最高に糞つ垂れな連中によって紡がれる至高の喜劇が、趣(クセ)のあるテキストで語られます。今までプレイしてきたゲームのどれにも当てはまらないそのスタイル、そして世界観がツボでクリックする手が止まりませんでした。
・はじめに
聞いた事の無いブランドの聞いたことの無い作品、というのがこのゲームへの第一印象だった訳ですが、パッケージやあらすじに奇妙な程惹かれる何かを感じプレイに至りました。
あまりアダルトゲームというジャンルでは見られないようなテキストのスタイルをしていて、決してテンポが良いという訳では無いのですが全くダレる事無くサクサク読み進められました。ずらーっと文字を羅列されるので、活字が苦手な人はエスケープした方が良いでしょう。
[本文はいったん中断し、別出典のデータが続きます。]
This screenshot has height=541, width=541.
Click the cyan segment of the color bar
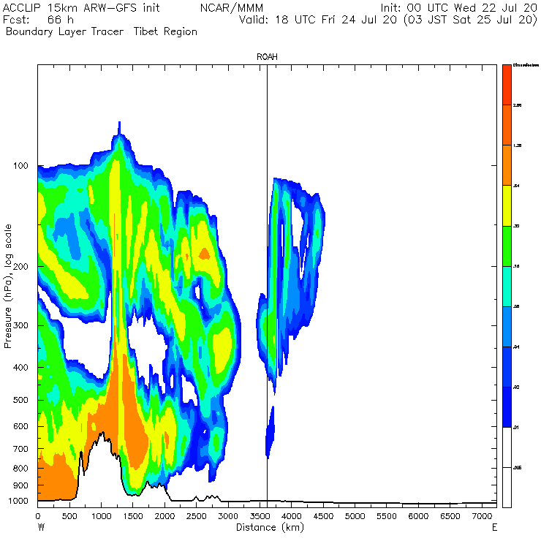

主人公は下半身でものを考えていると言った感じのどうしようも無いクズで、本当に何をやっても駄目なヤツです。しかし、根が腐った人間では無く、他人に対する寛容さから“愛されるクズ“になっています。主人公が駄目男な割には全くストレスを感じる事無くプレイ出来たのも、このゲームを語る上でのポイントの一つです。
・音楽について
作品通して非常に秀逸だと感じました。OPはこのゲームを体現したような曲で中毒性があります。各場面でのBGMも作品の雰囲気にマッチしています。
このゲームならこのBGMしか無いだろう、と思わせてくれる程作品との親和性が高いです。
・各ルートについて
共通ルート
一癖も二癖もあるキャラクターの破天荒っぷりが非常に爽快です。別作品の名前を挙げさせて貰うとBLACK LAGOONのような感じでしょうか。ろくでなし共がワイワイとろくでも無い事を言ったりする感じが個人的にはたまりません。
時々、物語の核心に至る為の伏線らしきものが散りばめられますが、正直全然何の事だか分かりませんでした。
クロルート
本編通して一番重く、鬱屈としたお話。テーマは、人が誰しも持っている他人に認めて貰いたいという欲求、「承認欲求」でしょうか。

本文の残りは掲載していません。